:: PROBLEM ::
Word for word, restate the lines from the one containing "The width and height of the screenshot is (1280, 720)." through the last line of the material, and include no pictures.

--- START ---

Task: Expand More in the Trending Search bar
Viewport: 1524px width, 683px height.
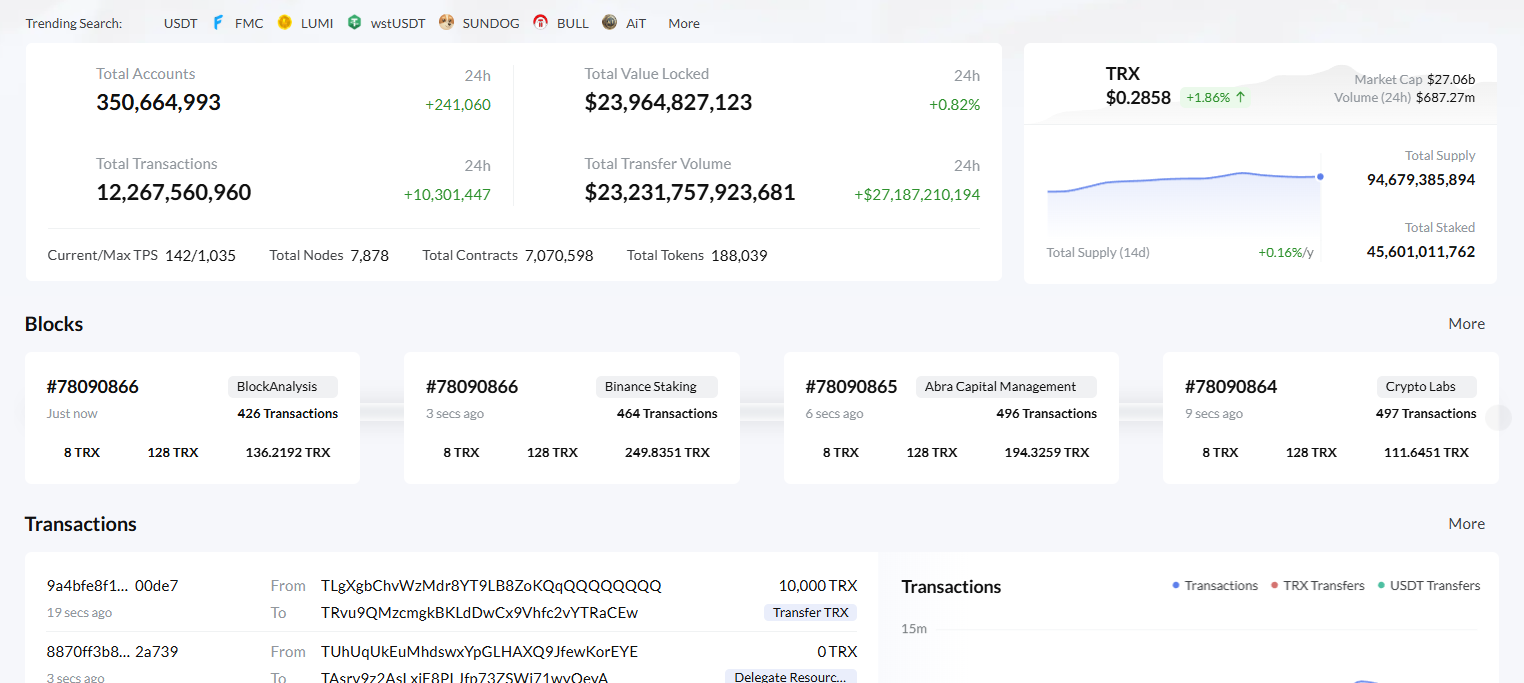Action: (684, 23)
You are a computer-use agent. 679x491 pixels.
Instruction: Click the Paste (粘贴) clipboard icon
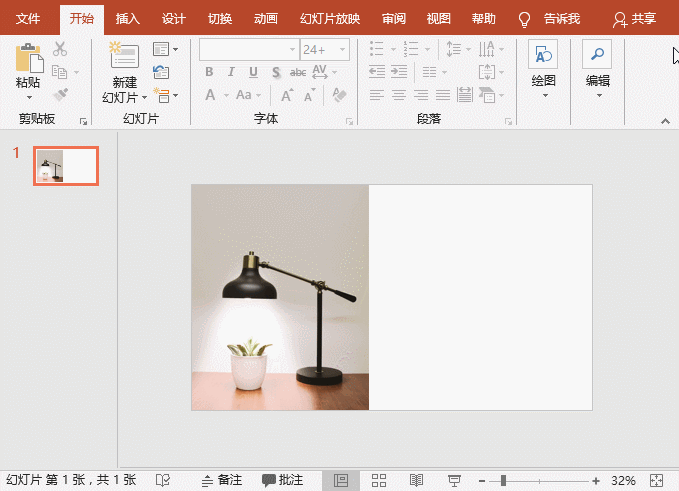pyautogui.click(x=28, y=59)
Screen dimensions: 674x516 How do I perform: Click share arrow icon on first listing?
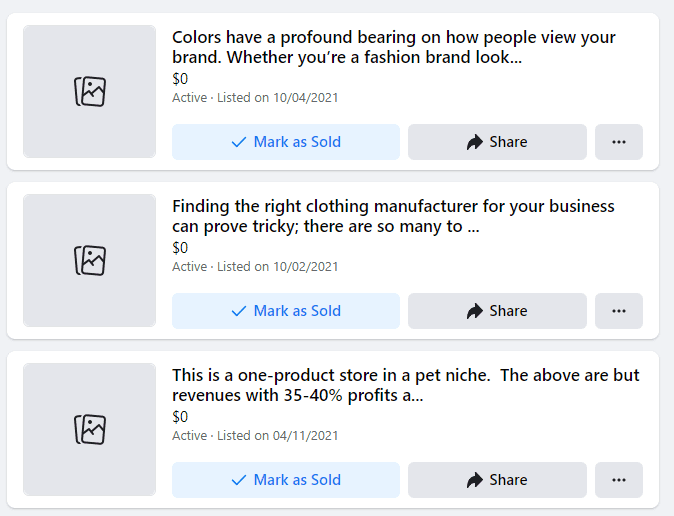[x=475, y=142]
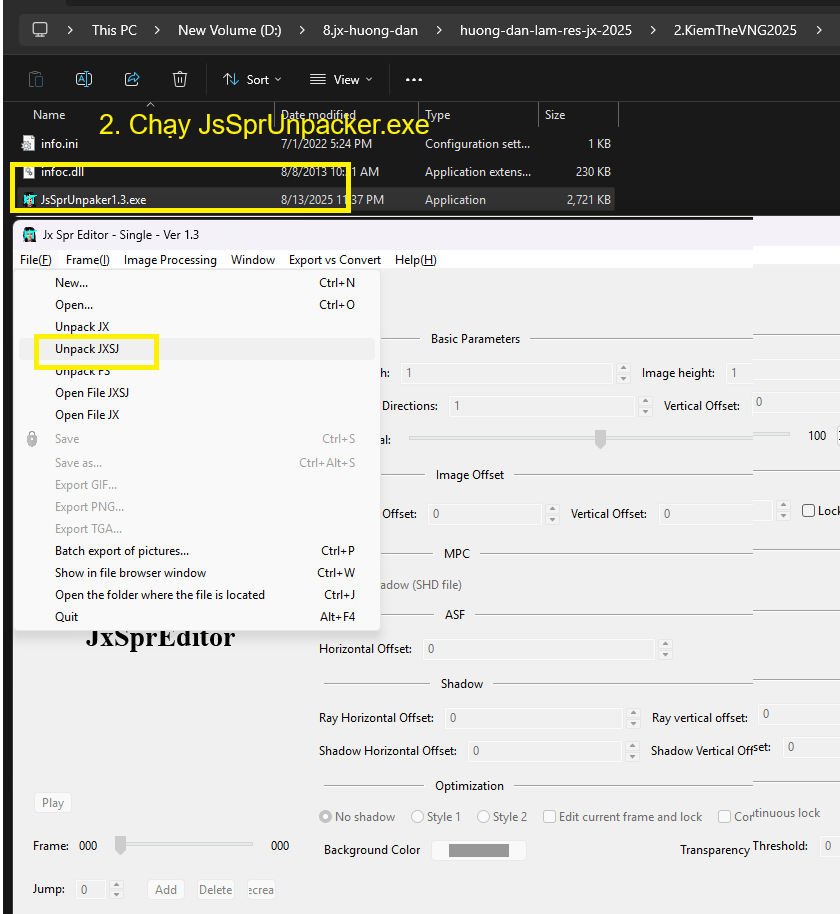Click the This PC monitor icon
The width and height of the screenshot is (840, 914).
[40, 30]
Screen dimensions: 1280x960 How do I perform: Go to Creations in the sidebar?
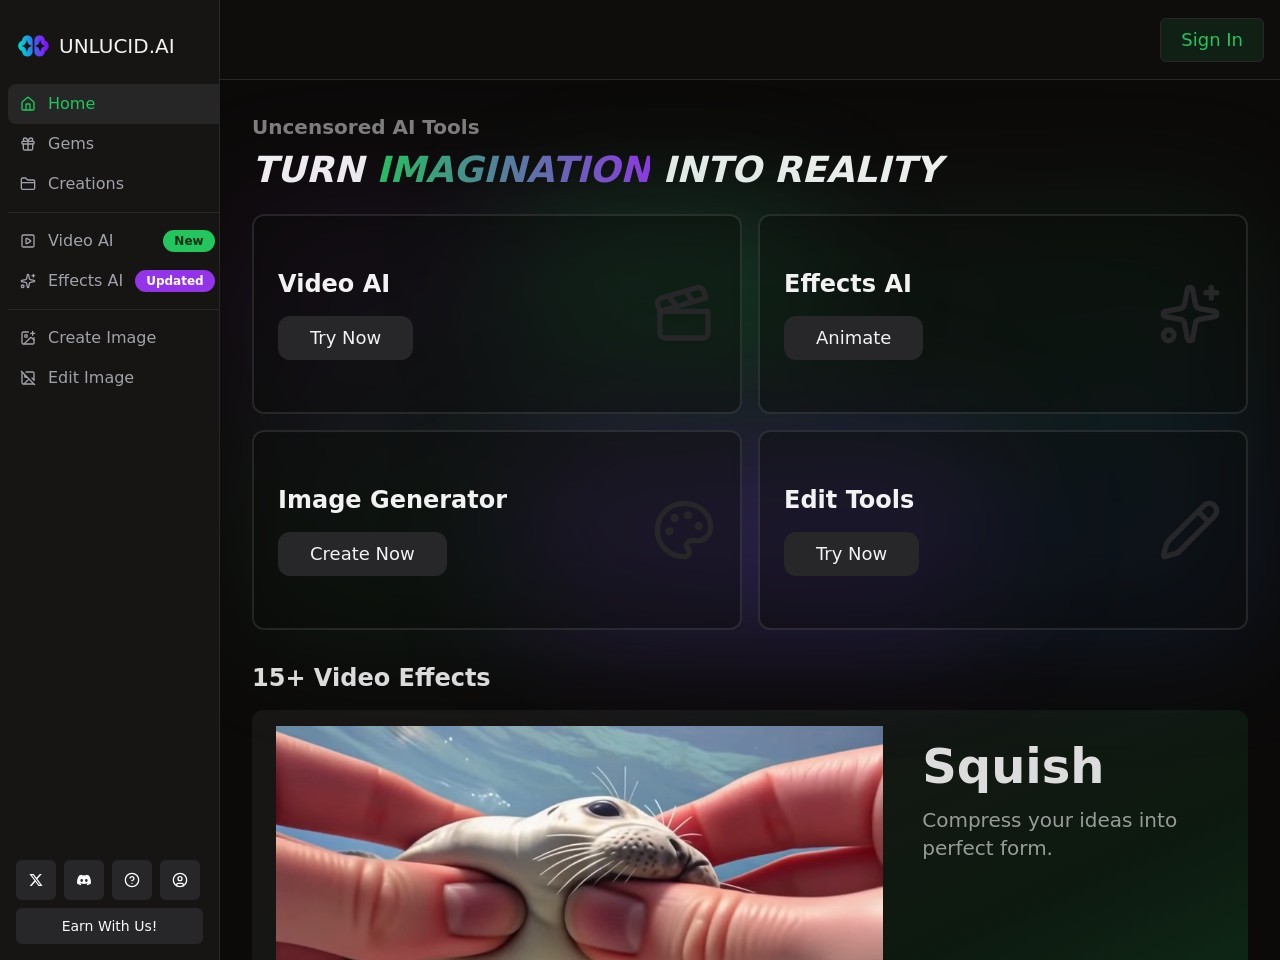click(x=114, y=184)
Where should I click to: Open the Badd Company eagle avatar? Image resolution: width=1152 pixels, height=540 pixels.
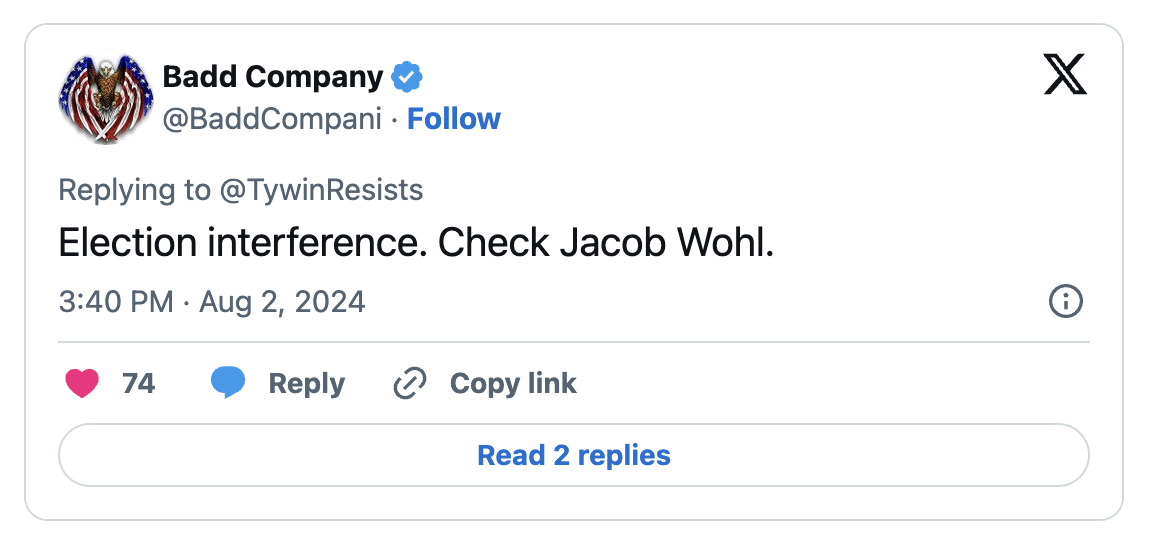pos(105,98)
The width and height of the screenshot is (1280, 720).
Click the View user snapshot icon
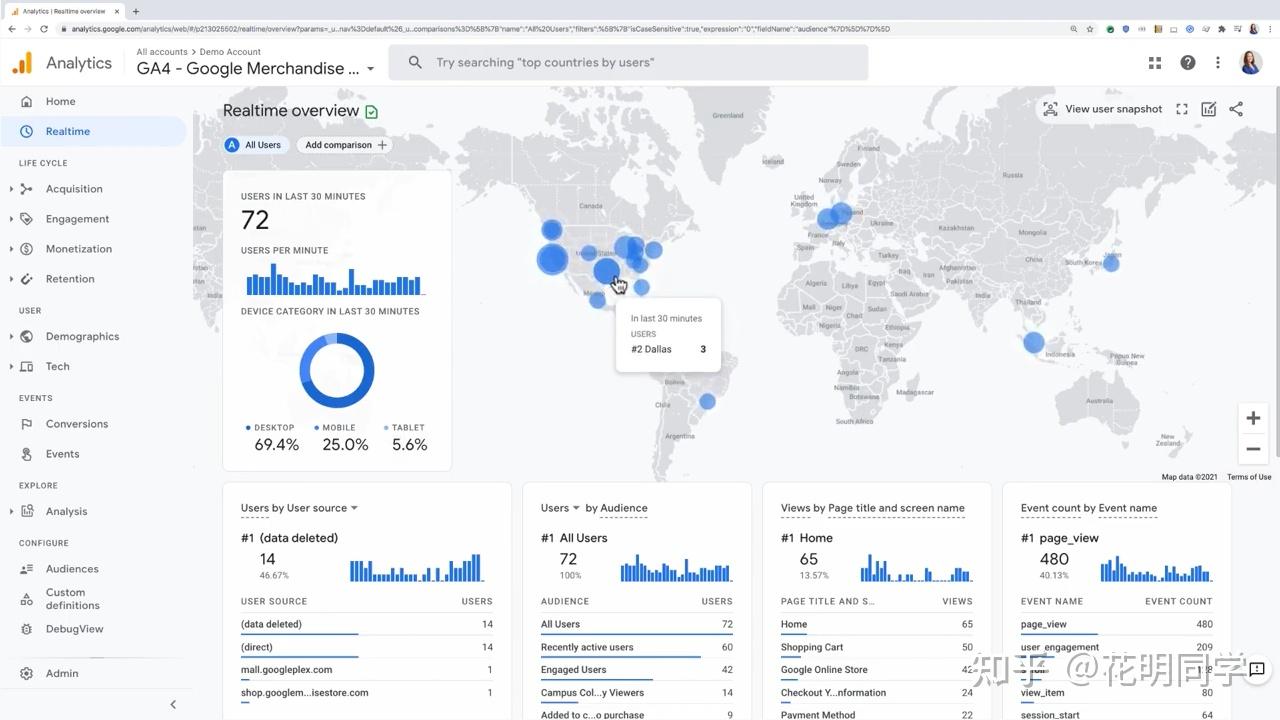pos(1049,108)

--- END ---

:: RESULT FOR THIS EXERCISE ::
The width and height of the screenshot is (1280, 720).
Click the View user snapshot icon
pos(1049,108)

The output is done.